There are factors that have helped that growth. Representation, for example. Players such as Jones, Auston Matthews (Arizona) and Jack Hughes (Florida) have shown there are paths from non-traditional hockey markets to reaching the NHL.

“When kids can say, ‘Hey, that guy made it from this area,’ it really encourages kids to say, ‘I can make it from here if they did,'” Vegas forward Max Pacioretty said.

Then there’s the trickle-down effect from the NHL to the local levels. “Every American market that wins the Stanley Cup gets a bump. St. Louis is up 30% in 8-and-under players after the Blues won the Cup,” said Pat Kelleher, executive director of USA Hockey.

Of course, the opposite can happen for those who don’t win …

There are hockey hotbeds, markets that are slightly cooler and regions that generate the most gravity in the U.S. hockey universe. This is a tiered look at some of them.

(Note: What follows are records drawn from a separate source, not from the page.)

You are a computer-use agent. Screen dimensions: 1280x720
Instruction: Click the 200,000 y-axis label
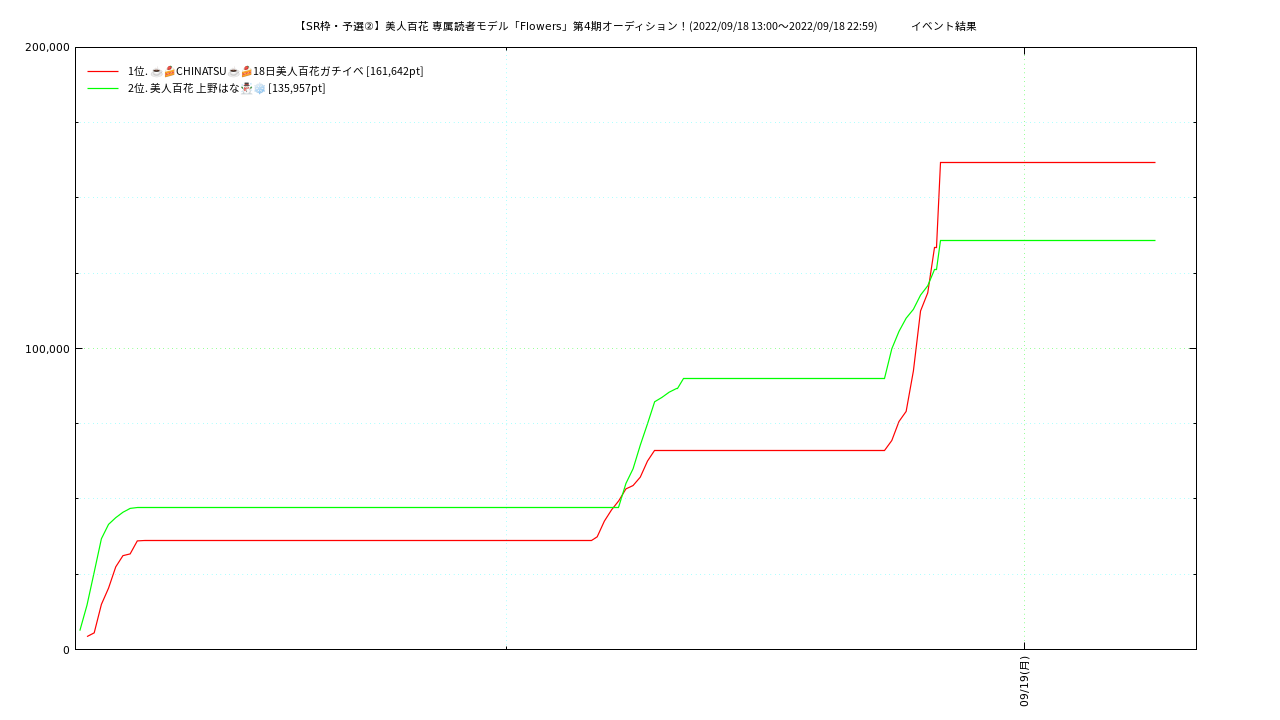point(46,47)
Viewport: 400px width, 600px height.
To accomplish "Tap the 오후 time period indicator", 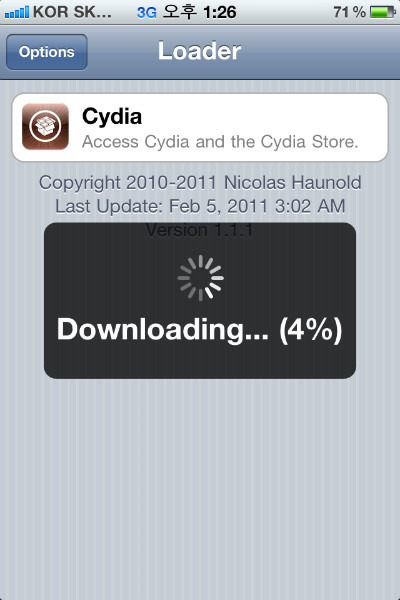I will point(180,12).
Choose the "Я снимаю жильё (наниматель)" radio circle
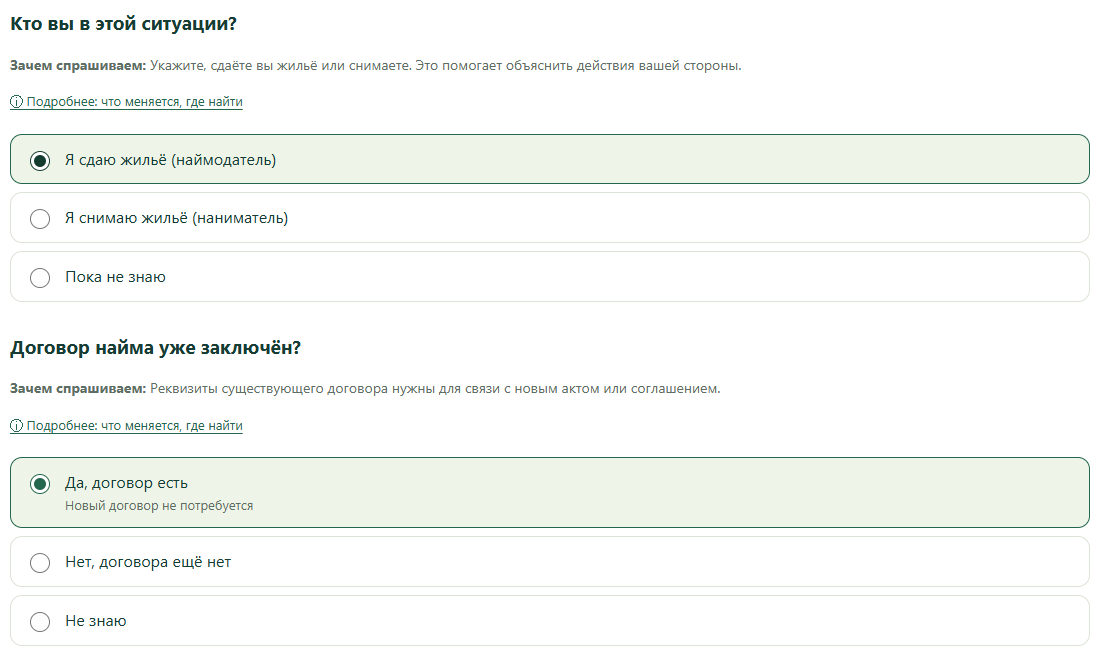The image size is (1100, 661). tap(40, 219)
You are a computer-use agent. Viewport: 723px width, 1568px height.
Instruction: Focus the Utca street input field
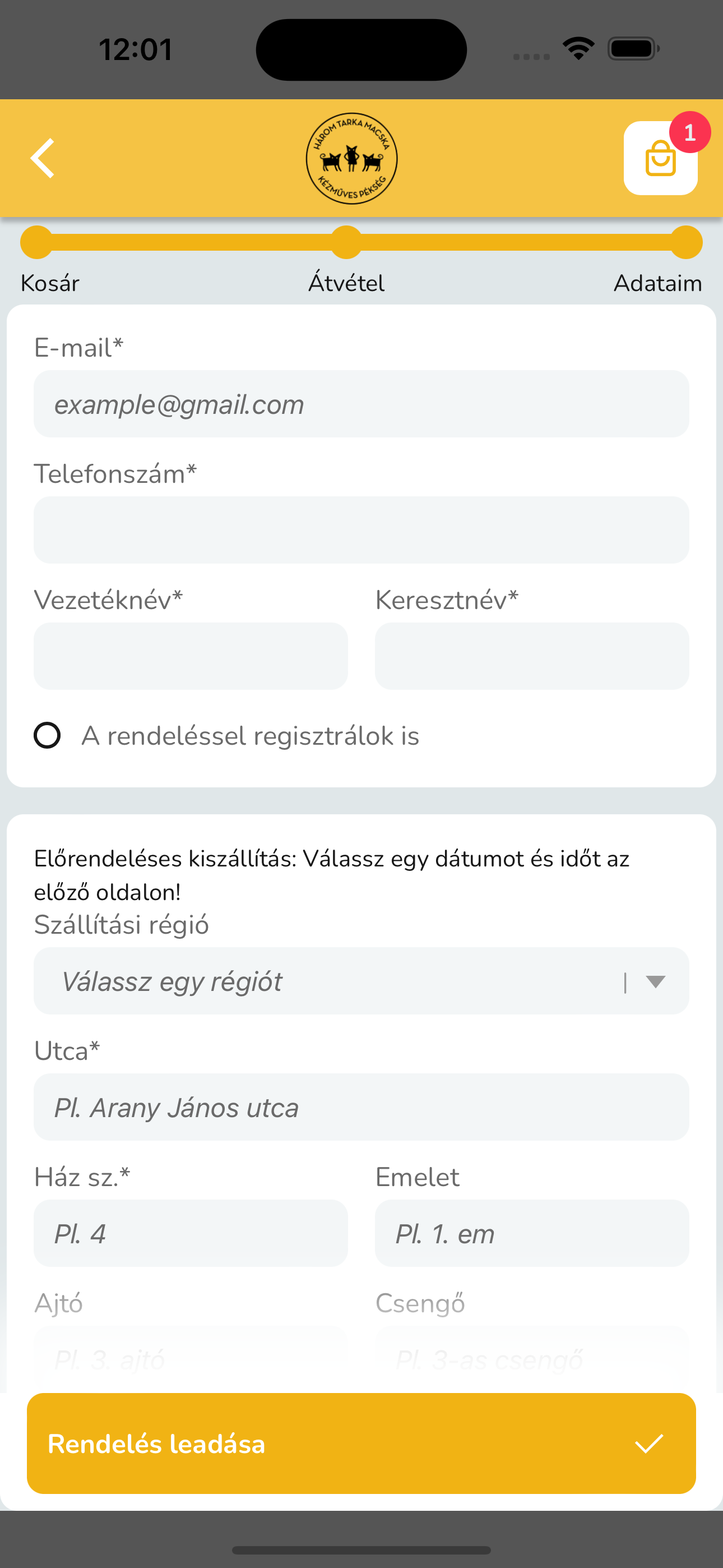tap(362, 1106)
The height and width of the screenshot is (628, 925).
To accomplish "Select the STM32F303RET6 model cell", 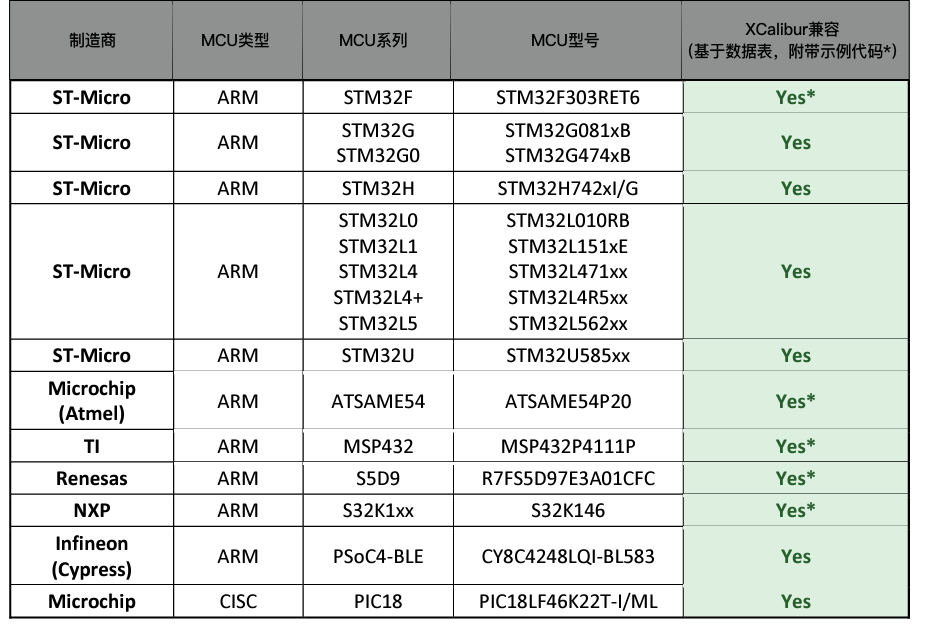I will pyautogui.click(x=568, y=97).
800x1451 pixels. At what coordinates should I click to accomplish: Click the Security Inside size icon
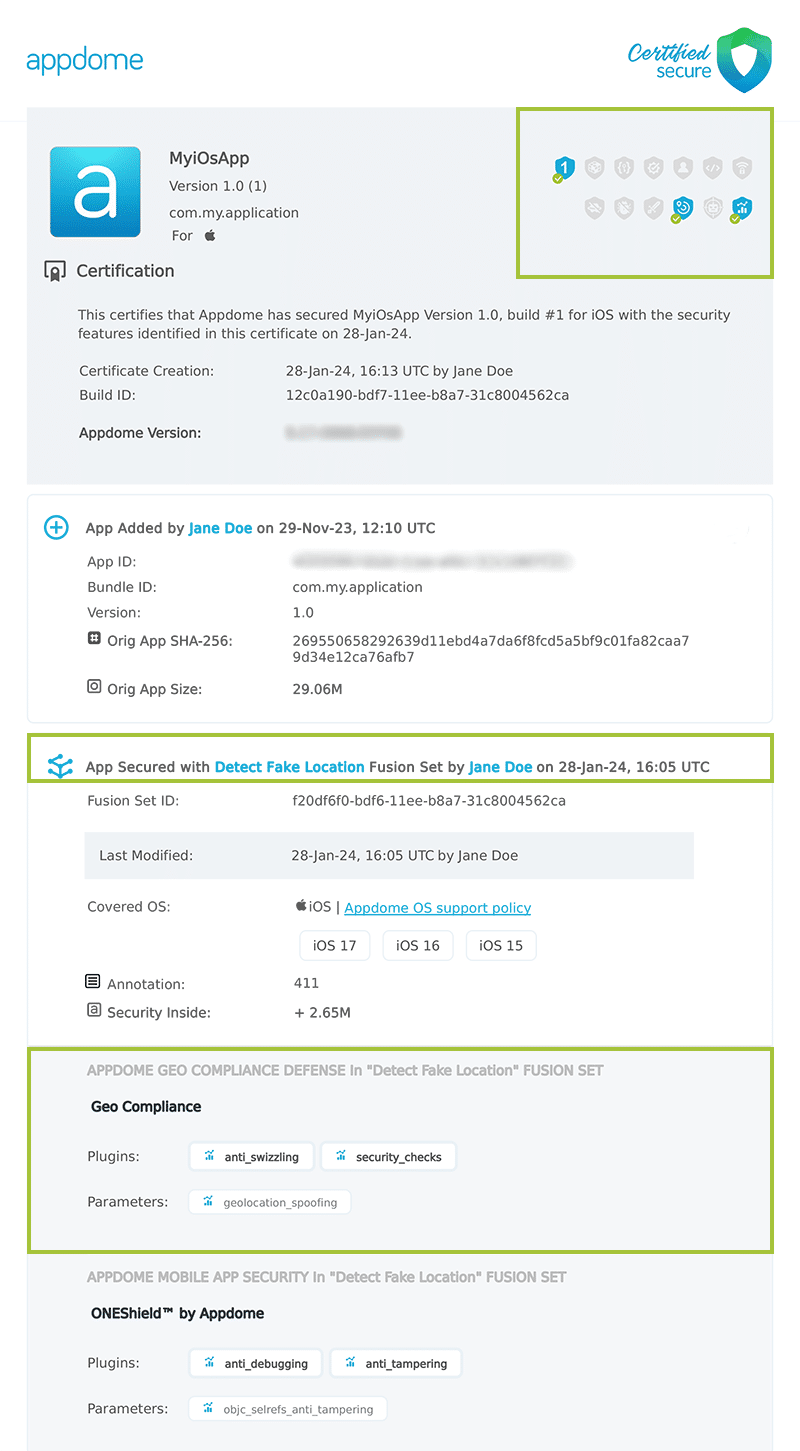tap(93, 1012)
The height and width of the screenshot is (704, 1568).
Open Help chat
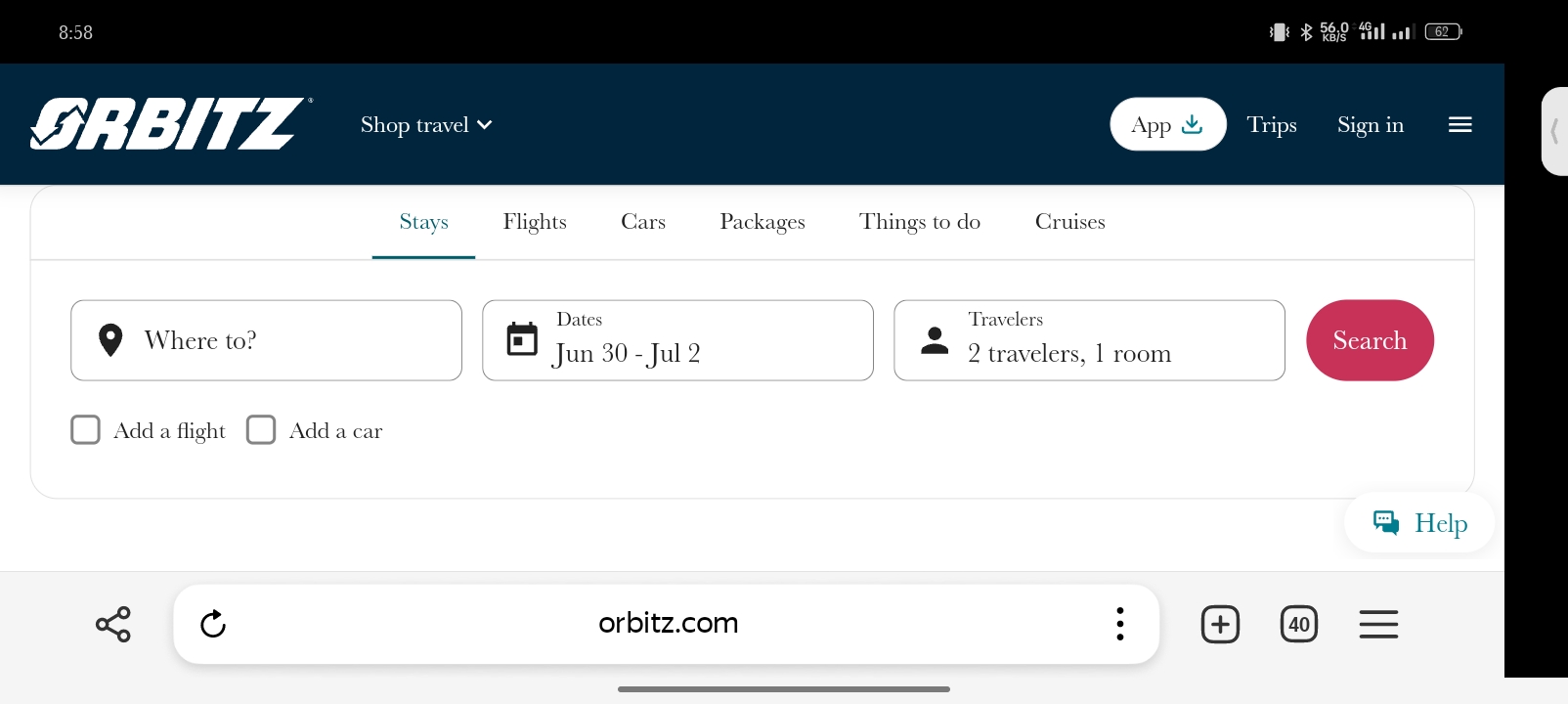tap(1419, 523)
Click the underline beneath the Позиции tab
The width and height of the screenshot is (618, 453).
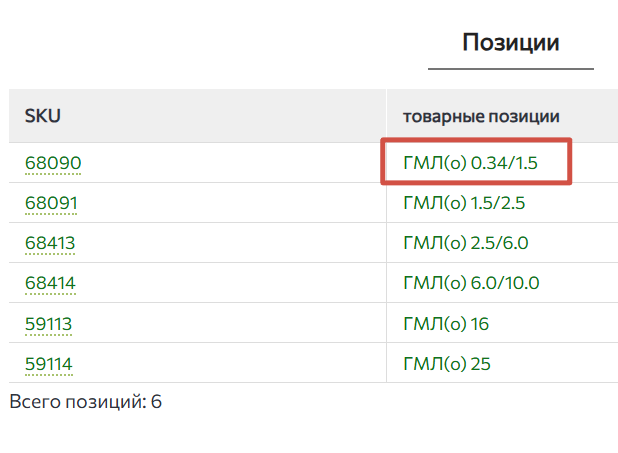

Note: The numbers provided here were collected from USA Hockey and the NHL, unless otherwise specified. Keep in mind that for older youth players, those who compete in high school hockey are not counted toward the local totals.

What, already? The Seattle (maybe Kraken?) don’t arrive in the NHL until the 2021-22 season, but the market is already showing growth. There’s the long-standing major junior Seattle Thunderbirds in the market. In 2018-19, its 2,802 youth players ranked the market ahead of at least four current NHL markets. But it’s the landscape that has many anticipating a hockey boom. There are 16 sheets of ice in the area now, but more on are on the way as Seattle builds up the hockey groundwork following the NHL’s arrival. That includes a 180,000-square foot, $70 million practice facility that will include three sheets of ice.

“Seattle’s just going to blow up,” Kelleher said. “There’s already a lot of infrastructure there as far as rinks. But the new Seattle team is building even more. I think there are at least seven sheets of ice under construction in the Seattle market right now.”

The story starts with the Predators, who are averaging 17,416 fans per game and have seen that attendance increase over a three-season span. Their success on the ice and at the gate has led to an increase of 36.6% in total participation from 2014 to ’19. There are some points of concern: While players ages 15-18 increased for six straight years, the 8-and-under player pool declined in 2018-19. But with the highly anticipated (and highly over budget) Ford Ice Center having finally opened in October 2019, expect all of these numbers to take a jump.

“Nashville is growing because it’s adding more facilities,” Kelleher said. “That’s it. It’s about access.”

This is more along the lines of “remaining hot” rather than heating up, because the D.C. area has seen a boom in hockey participation for the past decade. The Capitals are arguably the region’s most popular professional franchise, averaging more than 18,500 fans per game. Ever since the team opened MedStar Capitals Iceplex in 2006, giving the region some much-needed local ice, there has been a surge in community participation. From 2014 to ’19, the Capitals saw an 18.5% increase in local participation, to 22,144. Boys and girls youth hockey has grown steadily over that span, and adult participation increased by 8.7% in 2018-19.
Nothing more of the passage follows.